Kamery na zewnątrz akademika zarejestrowały moment upadku 22-latka o ziemię. Żadna z kamer jednak nie była skierowana do góry budynku, dlatego nie widać chwili, w której Kanadyjczyk wypadł przez okno.
Dopalacze?
Jak się dowiedzieliśmy, śledczy mają już do dyspozycji ekspertyzę toksykologiczną. Wynika z niej, że 22-latek był trzeźwy.

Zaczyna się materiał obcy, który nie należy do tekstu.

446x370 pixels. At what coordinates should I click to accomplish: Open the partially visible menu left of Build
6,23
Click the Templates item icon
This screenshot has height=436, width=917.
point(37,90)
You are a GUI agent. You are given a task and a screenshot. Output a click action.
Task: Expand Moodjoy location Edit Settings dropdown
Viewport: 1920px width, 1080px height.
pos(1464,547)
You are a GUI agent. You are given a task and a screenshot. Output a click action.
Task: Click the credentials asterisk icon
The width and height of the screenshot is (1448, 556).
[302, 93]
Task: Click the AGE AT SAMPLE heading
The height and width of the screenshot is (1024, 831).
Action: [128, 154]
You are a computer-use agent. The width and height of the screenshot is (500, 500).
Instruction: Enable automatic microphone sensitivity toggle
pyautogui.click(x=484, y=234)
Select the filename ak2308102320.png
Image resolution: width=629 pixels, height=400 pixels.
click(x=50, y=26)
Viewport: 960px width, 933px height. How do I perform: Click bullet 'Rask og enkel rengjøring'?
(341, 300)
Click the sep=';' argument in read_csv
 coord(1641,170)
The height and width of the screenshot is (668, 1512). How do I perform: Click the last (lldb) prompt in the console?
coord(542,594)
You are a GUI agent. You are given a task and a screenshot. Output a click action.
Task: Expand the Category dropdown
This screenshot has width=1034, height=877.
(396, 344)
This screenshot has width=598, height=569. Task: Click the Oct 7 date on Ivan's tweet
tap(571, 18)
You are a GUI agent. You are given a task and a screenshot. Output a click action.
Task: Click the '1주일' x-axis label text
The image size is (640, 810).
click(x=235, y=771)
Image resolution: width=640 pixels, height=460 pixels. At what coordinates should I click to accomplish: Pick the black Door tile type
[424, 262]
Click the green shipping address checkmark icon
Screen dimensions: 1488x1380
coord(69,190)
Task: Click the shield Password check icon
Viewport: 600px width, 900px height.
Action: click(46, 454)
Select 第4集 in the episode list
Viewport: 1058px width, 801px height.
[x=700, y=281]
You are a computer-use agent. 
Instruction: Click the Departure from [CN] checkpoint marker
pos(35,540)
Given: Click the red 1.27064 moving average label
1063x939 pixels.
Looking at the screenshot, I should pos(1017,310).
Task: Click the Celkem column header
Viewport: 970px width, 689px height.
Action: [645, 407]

Pobrane próbki nie wykazały też, żeby był on pod wpływem innych substancji psychoaktywnych.
- Analizując jednak zeznania świadków i nagrania z kamer, na których widać niecodzienne zachowanie mężczyzny nie możemy jednak wykluczyć, że był on wpływem innych środków psychoaktywnych - mówi Kopania.
Prokurator tłumaczy, że badania toksykologiczne nie zawsze pozwalają na wykrycie substancji, które są używane na przykład w dopalaczach.
- Z naszego doświadczenia wynika, że po użyciu niektórych substancji wyniki toksykologiczne są negatywne ze względu na ich szybką degradację i ulatnianie się - wyjaśnia.
Dodaje przy tym, że śledczy będą starali się dowiedzieć, czy jest możliwość poszerzenia zakresu badań toksykologicznych.
- Niezależnie od poczynionych już ustaleń i faktu, że udało nam się dość precyzyjnie odtworzyć ostatnie chwile przed wypadkiem postępowanie trwa dalej, dlatego nie wyciągamy na razie jednoznacznych wniosków - kończy rozmówca tvn24.pl.
Manpreet Kanhaiya urodził się w Indiach, ale po przeprowadzce jego rodziny do Ontario dostał kanadyjskie obywatelstwo. Był sikhem. Świadkowie przesłuchiwani w ramach śledztwa mówili, że został "ciepło przyjęty" w akademiku. Zdaniem prokuratorów, nie ma dowodów, żeby był ofiarą przemocy lub szykanowania ze strony innych osób.